REQUIRED WORK: Report back every line of the entries that contains "computer", exactly as written.

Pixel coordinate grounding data
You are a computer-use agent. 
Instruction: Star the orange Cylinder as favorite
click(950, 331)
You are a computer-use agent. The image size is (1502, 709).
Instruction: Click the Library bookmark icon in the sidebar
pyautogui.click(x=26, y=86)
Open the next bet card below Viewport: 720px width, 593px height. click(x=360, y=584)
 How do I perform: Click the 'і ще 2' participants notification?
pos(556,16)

--

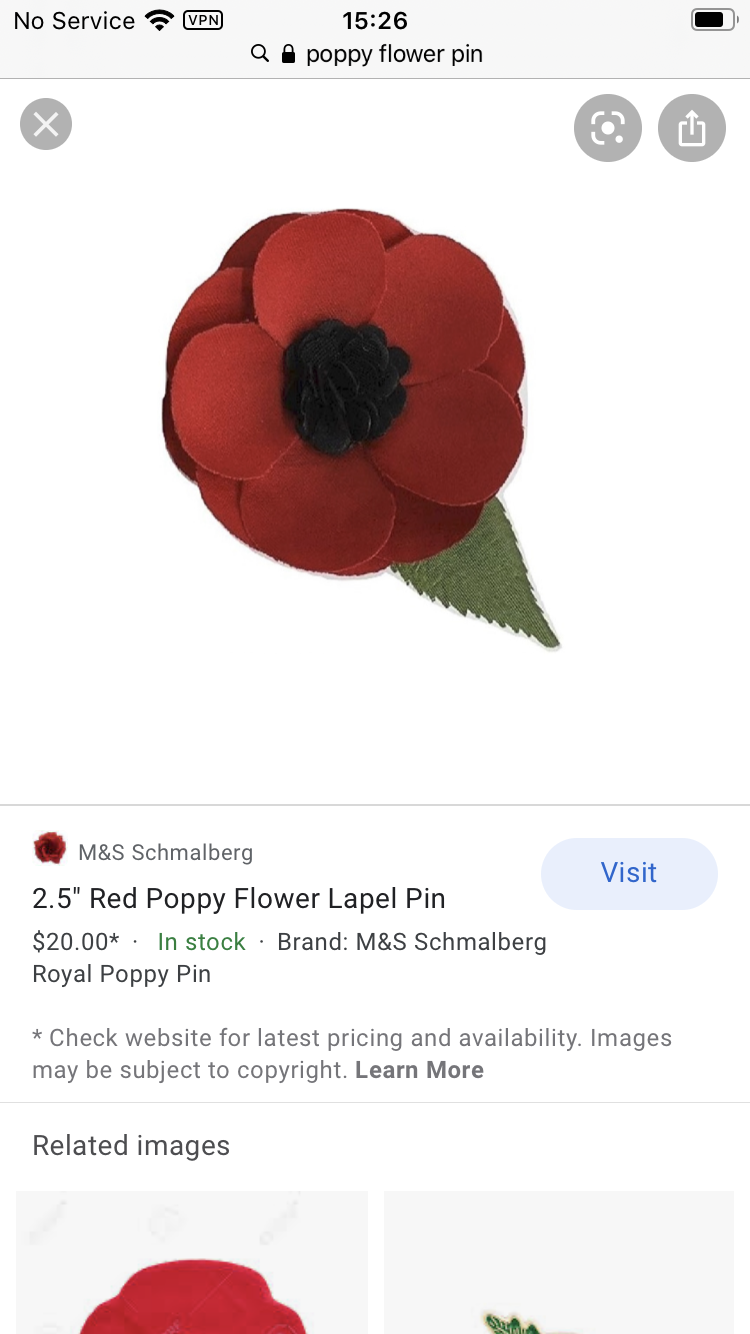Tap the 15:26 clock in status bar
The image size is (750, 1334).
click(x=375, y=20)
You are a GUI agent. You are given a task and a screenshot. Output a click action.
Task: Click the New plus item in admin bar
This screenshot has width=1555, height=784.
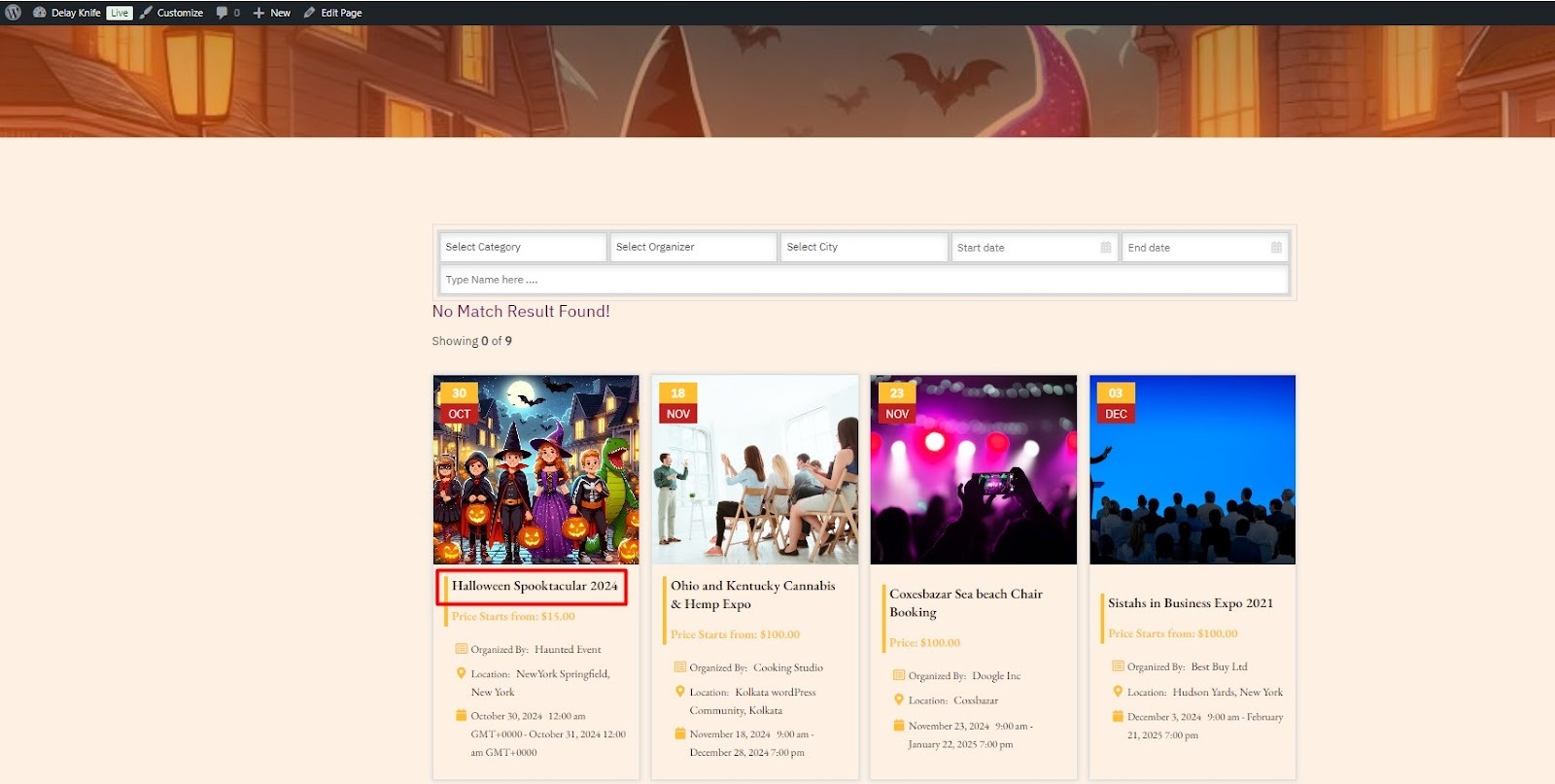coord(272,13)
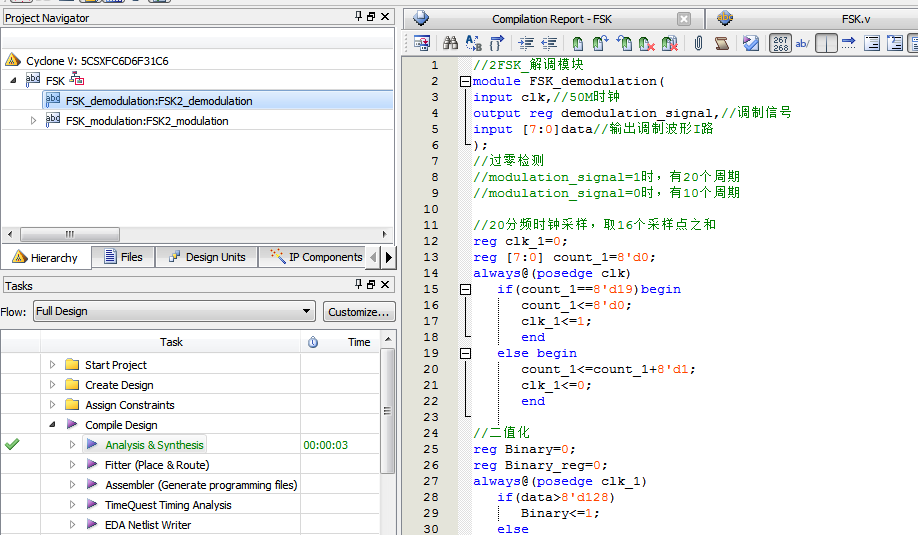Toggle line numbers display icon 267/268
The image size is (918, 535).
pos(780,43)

OUTPUT FOR THIS EXERCISE:
You are a computer-use agent. 
You are a computer-use agent. The image size is (1502, 709).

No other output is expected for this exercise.